Outlook 2003: More Changes, Greater Challenges
December 1, 2002
Caught between corporate scandals and a difficult economy, CFOs are entering 2003 focused on improving internal practices, strengthening their balance sheets and looking abroad for better markets.
It's been a bad year, and things may not get much better in 2003. Economic growth is weak, consumer spending is flat, and business spending is falling. The trade deficit is huge, and the federal surplus is gone. Corporate fraud has destroyed investor and public confidence, incited stiff regulatory changes, and slashed stock prices.
CFOs at all public companies have been diverted from the critical task of managing through the downturn. Now their focus is on shoring up governance and disclosure practices and driving compliance with the Sarbanes-Oxley Act. As the new year dawns, these issues will continue to draw top priority for most CFOs, followed closely by the need to guide their company through the brutal external economic environment. At many businesses, the top line is so ugly that the focus has shifted down the page to cash flow, profitability and return on capital invested. Of the relatively few companies making decent money, many are making it abroad, and they are determined to continue foreign growth despite higher levels of risk in almost every region.

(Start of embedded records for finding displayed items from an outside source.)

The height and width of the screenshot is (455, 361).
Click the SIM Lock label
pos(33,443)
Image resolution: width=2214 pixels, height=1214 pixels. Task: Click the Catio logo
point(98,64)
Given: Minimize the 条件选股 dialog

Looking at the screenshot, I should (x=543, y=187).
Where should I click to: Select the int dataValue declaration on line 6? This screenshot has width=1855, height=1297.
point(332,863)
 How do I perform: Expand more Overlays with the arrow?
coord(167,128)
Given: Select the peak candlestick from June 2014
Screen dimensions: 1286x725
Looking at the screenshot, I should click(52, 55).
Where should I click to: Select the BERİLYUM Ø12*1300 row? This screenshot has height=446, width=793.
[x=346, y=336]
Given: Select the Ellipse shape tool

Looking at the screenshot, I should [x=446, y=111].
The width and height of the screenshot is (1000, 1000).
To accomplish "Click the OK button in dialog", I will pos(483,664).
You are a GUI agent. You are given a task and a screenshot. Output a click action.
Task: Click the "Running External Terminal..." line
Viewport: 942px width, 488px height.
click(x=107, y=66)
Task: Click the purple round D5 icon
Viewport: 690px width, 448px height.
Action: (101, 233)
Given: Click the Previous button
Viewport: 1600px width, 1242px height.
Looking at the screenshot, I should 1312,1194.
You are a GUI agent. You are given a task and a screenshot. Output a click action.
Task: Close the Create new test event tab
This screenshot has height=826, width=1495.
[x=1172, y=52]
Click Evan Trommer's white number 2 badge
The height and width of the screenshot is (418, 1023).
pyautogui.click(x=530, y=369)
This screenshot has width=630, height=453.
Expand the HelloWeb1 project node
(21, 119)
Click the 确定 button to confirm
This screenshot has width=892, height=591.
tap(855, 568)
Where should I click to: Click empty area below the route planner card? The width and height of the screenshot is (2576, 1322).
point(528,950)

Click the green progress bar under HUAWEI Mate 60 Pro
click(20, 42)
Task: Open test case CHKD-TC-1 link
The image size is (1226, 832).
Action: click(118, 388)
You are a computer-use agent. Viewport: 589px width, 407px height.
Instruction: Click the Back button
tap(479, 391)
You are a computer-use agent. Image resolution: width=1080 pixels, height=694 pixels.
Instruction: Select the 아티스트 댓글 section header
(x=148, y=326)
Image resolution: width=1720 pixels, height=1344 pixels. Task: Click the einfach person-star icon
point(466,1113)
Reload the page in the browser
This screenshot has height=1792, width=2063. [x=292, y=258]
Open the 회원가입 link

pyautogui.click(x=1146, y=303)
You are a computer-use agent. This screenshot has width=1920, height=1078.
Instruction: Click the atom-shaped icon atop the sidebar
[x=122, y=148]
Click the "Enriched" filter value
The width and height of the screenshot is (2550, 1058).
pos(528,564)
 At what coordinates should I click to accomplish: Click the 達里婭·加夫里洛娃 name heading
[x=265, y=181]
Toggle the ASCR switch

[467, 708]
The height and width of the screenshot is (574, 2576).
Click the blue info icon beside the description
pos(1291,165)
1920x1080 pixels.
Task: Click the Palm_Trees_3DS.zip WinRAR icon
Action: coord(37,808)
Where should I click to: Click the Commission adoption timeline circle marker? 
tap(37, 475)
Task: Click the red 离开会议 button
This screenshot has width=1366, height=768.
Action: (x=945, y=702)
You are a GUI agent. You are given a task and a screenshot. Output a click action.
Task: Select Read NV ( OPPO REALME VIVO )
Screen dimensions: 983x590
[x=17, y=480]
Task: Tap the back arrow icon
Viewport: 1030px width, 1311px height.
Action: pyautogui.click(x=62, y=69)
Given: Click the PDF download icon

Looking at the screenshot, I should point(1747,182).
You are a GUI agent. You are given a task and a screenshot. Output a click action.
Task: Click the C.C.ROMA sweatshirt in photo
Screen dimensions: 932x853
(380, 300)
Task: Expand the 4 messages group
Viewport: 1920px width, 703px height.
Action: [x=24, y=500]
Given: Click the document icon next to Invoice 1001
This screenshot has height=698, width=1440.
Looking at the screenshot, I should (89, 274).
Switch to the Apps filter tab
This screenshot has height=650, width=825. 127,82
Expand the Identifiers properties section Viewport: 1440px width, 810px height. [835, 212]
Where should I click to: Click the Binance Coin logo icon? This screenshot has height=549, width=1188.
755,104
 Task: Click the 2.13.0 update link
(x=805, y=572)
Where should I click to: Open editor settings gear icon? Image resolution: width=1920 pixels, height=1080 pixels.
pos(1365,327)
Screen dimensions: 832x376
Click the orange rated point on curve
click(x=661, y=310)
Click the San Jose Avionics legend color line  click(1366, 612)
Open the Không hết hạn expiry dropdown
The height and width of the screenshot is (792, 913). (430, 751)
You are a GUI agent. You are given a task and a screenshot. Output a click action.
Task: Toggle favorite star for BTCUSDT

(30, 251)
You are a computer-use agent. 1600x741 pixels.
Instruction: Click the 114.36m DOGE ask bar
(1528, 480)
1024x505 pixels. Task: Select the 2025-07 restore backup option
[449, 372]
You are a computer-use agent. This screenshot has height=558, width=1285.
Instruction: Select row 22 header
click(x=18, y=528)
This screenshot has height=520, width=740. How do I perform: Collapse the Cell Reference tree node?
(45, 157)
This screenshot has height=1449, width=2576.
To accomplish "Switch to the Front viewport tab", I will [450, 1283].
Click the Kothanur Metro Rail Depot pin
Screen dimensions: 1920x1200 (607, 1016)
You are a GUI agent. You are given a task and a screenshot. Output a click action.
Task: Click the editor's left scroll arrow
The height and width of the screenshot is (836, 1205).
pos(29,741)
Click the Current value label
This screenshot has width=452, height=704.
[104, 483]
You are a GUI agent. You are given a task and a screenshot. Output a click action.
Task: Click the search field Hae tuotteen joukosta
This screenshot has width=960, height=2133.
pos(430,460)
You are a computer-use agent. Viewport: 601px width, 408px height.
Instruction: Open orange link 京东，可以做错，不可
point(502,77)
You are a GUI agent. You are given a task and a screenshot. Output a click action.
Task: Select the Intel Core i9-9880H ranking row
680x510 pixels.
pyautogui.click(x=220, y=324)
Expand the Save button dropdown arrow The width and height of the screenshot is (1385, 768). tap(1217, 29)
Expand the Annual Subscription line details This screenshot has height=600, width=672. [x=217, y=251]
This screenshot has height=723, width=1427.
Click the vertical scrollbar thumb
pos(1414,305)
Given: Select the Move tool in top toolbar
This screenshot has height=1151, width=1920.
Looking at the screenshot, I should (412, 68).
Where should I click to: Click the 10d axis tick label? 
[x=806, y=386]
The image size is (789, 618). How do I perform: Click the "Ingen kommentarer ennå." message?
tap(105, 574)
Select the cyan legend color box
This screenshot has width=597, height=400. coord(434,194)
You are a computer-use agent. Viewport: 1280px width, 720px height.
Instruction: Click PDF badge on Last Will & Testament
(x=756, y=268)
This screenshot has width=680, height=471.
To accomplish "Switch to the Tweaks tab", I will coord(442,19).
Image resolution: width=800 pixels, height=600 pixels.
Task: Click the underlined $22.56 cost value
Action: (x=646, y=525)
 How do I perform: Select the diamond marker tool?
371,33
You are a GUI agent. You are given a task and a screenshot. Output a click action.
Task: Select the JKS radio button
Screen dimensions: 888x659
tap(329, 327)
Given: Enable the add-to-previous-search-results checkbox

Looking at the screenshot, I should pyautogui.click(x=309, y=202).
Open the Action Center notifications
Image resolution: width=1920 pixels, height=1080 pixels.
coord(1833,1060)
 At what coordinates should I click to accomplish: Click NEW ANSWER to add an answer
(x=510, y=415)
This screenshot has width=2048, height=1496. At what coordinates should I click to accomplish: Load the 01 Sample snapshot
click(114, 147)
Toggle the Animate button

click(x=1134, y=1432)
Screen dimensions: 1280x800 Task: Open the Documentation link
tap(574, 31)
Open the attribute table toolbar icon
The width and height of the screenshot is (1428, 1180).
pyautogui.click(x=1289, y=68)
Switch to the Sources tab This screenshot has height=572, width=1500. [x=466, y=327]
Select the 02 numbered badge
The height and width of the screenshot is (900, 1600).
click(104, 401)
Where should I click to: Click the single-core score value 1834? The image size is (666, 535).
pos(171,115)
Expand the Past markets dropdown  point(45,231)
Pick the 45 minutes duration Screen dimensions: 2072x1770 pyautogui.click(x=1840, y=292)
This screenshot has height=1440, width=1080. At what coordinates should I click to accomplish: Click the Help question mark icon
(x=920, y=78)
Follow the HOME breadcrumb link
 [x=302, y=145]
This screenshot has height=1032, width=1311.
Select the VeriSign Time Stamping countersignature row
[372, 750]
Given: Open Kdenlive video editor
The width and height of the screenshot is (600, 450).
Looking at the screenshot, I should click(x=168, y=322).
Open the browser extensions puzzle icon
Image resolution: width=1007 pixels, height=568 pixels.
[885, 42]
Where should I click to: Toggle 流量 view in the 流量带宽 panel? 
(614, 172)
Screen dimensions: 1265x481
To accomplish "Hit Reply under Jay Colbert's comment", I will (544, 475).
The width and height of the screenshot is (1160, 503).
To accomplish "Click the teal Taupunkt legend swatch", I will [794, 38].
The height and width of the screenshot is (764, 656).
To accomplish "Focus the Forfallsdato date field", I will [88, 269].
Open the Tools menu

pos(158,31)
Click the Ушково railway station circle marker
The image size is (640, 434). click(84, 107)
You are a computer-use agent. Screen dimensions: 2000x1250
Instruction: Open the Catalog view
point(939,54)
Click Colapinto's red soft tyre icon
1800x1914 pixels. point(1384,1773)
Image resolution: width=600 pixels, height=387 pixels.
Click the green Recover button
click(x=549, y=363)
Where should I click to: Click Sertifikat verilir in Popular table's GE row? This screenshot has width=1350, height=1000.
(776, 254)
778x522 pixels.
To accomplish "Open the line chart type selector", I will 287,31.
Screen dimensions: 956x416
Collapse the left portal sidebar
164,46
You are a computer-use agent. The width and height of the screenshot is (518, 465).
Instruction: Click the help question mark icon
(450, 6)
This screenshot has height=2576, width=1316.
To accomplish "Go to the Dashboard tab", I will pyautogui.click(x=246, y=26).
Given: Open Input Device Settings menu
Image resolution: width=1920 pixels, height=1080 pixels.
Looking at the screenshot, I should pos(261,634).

In this sobering business climate, CFOs face three key challenges heading into 2003: improving governance and disclosure, strengthening the balance sheet despite the ongoing downturn, and pushing ahead with global expansion. The eight CFOs at large corporations whom we interviewed for this story have fared better than most. Still, they anticipate the need to make many changes to steer through what is likely to be another tough year.
Governance and Disclosure
Airgas Inc., the Radnor, Pa.-based industrial gases distributor with $1.6 billion in fiscal 2002 revenues, has always had strong governance and reporting provisions in place, but "given the current environment, we felt we needed to review the entire landscape," says Roger Millay, senior vice president and CFO. The process began in March, when the company conducted a review of current business issues. Then management convened a special meeting of the audit committee.
"The audit committee reviewed the whole gamut of issues and asked for everything that could be relevant," Millay says. "We were confident with the review and had no problems with the recent legislative and regulatory reforms; they were mostly in place at Airgas already. From the outside in, the committee looked at everything we're doing. This represented a more formal approach to the involvement of the audit committee, which will now meet in a special extra meeting every year specifically to address these kinds of external issues," says Millay.
Although Airgas has always required representation letters from its business units, in July it expanded the requirement to key functional leaders. The letters from these leaders are combined with the letters from the business units and presented to a newly established compliance committee, which was activated in August. The compliance committee consists of the vice president-general counsel, vice president-controller, vice president-taxes and director of internal audit. The committee meets independently to review all representations from the business units and key leaders, then reports on those documents to the CEO and the CFO.